Machine learning can be set up to essentially do the same thing, learning through trial and error how to adapt to reach a goal. In a video game setting, an artificial intelligence is tasked to make its way through an artificial world---but it's our own human, physical experience that has created the foundations to model this after. By making a system that takes actions and alters them to reach reward outcomes, we can "teach" a machine to beat a video game---or rather, get it to teach itself. Earlier this year we had the privilege of working with Benjamin Pogacar, a high school intern here at Infused Innovations, to take on this challenge.

The Project's Inspiration

A few years ago, YouTuber SethBling posted a video of his neural network machine beating a level of Super Mario World. He named his machine MarI/O. It started out with no knowledge of how the game works---it had to learn the rules itself through a process of neuro-evolution. Specifically, MarI/O was designed using an algorithm called NEAT, or Neuro Evolution of Augmenting Topologies. This allowed it to begin taking simple actions and grow in the connections it made, with its best moves passed on to further generations by "breeding" the top scoring sets. In other words, it used a process just like normal biological evolution.


Video screenshot shows elementary generation of machine learning in Mario World.


In the first generation, MarI/O barely knows what to do and spends a good deal of time just standing there.

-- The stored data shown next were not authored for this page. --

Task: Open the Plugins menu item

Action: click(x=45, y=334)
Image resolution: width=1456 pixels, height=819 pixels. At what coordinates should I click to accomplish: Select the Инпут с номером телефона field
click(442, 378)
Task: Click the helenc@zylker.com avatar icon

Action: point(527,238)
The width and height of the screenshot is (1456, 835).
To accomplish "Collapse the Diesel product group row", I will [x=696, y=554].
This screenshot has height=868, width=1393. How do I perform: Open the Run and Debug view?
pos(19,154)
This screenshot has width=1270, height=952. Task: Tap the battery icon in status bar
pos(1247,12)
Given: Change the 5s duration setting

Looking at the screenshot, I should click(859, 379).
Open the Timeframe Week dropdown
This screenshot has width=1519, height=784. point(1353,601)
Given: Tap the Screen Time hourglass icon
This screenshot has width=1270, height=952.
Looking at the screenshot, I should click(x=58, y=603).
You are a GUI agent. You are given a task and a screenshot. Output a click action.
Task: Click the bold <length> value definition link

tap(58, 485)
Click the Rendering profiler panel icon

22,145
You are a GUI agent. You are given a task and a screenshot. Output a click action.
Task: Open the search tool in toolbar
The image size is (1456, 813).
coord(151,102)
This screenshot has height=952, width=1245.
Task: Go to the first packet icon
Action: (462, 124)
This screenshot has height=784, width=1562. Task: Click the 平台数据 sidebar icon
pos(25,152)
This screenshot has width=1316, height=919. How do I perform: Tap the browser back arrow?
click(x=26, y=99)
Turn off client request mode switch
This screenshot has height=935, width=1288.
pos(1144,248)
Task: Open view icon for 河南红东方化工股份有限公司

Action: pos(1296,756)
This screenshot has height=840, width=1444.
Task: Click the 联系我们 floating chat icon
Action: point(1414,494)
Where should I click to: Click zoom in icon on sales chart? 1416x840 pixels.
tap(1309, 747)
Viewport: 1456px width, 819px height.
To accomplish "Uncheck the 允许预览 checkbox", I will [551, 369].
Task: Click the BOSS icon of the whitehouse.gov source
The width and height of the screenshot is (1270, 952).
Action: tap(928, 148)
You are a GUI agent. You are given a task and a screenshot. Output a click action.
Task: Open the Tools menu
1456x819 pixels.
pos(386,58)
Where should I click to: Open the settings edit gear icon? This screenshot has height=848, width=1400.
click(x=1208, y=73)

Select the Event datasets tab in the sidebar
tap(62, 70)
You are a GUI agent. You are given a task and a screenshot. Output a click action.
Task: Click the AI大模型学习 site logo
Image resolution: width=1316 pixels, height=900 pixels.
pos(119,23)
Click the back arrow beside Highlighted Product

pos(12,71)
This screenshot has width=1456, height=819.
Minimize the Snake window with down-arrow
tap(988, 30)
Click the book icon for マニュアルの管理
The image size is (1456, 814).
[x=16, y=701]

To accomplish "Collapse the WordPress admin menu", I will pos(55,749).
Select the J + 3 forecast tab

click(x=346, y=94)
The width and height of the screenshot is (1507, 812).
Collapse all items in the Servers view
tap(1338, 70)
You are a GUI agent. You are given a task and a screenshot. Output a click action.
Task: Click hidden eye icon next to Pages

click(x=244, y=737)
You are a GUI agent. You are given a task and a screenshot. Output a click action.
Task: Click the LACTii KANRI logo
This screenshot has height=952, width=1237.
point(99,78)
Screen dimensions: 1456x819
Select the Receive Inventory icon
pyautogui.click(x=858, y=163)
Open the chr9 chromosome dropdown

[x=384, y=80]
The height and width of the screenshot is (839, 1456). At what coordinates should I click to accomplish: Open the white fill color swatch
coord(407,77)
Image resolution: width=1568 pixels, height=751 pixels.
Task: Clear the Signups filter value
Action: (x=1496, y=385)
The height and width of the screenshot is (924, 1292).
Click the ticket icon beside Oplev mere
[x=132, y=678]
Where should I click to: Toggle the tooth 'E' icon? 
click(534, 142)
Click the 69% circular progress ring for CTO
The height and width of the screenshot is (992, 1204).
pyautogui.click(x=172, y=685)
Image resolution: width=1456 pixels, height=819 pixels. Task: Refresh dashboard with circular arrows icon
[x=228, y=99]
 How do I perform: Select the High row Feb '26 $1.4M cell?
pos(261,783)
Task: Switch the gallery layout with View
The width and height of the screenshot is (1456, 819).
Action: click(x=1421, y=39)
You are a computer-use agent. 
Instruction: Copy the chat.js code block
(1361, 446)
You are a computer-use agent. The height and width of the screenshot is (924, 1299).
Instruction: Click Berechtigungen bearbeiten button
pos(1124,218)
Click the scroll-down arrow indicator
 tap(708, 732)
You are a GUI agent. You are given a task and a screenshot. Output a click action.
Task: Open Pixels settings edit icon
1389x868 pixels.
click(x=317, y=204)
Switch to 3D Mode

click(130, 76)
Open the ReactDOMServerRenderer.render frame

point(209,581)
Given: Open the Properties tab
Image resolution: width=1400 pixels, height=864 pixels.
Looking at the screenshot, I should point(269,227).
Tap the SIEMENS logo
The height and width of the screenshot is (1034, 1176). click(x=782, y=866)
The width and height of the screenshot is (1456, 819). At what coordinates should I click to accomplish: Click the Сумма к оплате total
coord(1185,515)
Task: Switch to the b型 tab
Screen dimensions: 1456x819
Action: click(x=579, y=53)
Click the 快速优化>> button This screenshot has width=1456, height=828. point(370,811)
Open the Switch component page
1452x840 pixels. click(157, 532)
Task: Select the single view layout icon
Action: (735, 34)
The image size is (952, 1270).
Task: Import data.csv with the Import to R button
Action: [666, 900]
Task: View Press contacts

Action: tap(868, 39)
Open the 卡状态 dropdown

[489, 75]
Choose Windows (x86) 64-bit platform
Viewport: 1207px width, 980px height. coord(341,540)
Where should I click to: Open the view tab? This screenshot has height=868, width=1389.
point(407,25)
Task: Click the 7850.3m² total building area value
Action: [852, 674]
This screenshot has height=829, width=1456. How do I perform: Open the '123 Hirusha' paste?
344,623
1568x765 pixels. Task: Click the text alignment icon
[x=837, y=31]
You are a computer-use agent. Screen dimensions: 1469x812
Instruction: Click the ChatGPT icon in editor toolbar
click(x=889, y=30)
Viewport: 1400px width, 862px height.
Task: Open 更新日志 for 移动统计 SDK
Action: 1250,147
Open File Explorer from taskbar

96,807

But eventually it makes the connection that its fitness goes up when it moves to the right. The green line in the screenshot above represents an initial "neural" connection, i.e., move to the right. After many generations, this neural network becomes much more complex, like in the picture below.


Screenshot shows a much more complex neural system in the 34th generation.

Ben's Internship: Mario Bros

Screenshot of video shows Ben Pogacar's AI system successfully finishing the Mario Bros level.


Rocky Hill High School senior Ben Pogacar was interested in Artificial Intelligence and Machine Learning and wanted to learn more about it in order to decide whether to pursue it further. Having met our CEO Jeff Wilhelm at a Hack-a-thon event, Ben got the idea to recreate SethBling's machine to beat a video game level. An internship was started. Ben worked primarily with Sean Trifero, our resident AI and ML specialist. After some preliminary experiments with Azure Custom Vision, they started the video game challenge that became Ben's senior project. With Sean's guidance, Ben used the same source code SethBling did to make another MarI/O, this time playing Super Mario Bros. He cleaned up the code and made some other adjustments, resulting in a program that he live-streamed for viewers to witness. After over a hundred generations, Ben's MarI/O successfully beat the first level, with an intricate web of neural connections having evolved.

Reflections on Using Machine Learning to Beat a Video Game

Setting up a machine to learn for itself wasn't simple. There were many bumps along the way. As Ben said of his internship, "The thing I learned the most was troubleshooting, like changing things around, moving files. It was never easy, there was always an issue with the steps. But that’s just how computers are." Even once things were running more smoothly, it took many, many repetitions before the machine could learn how to successfully complete the course. Just like with change in biological species, generations of adaptations are necessary for artificial neuro-evolution. As for Ben, the experience has only inspired him to keep learning. He plans to do several more internships as he explores the educational path he'll take.

More Uses for ArtificiaI Intelligence and Machine Learning

If Ben does decide to pursue responsible AI and ML as a career path, he'll find that there are many varied applications for it. All kinds of industries are beginning to make use of its assistance, everywhere from healthcare and music therapy to improving democracy. That's why at Infused Innovations, we're committed to growing in our understanding and application of AI and ML. We also acknowledge and prioritize the importance of doing so responsibly. We live in an age where technology is changing rapidly. The evolution that comes with these changes---both biological and artificial---will surely prove to be even more fascinating than what can happen in a video game.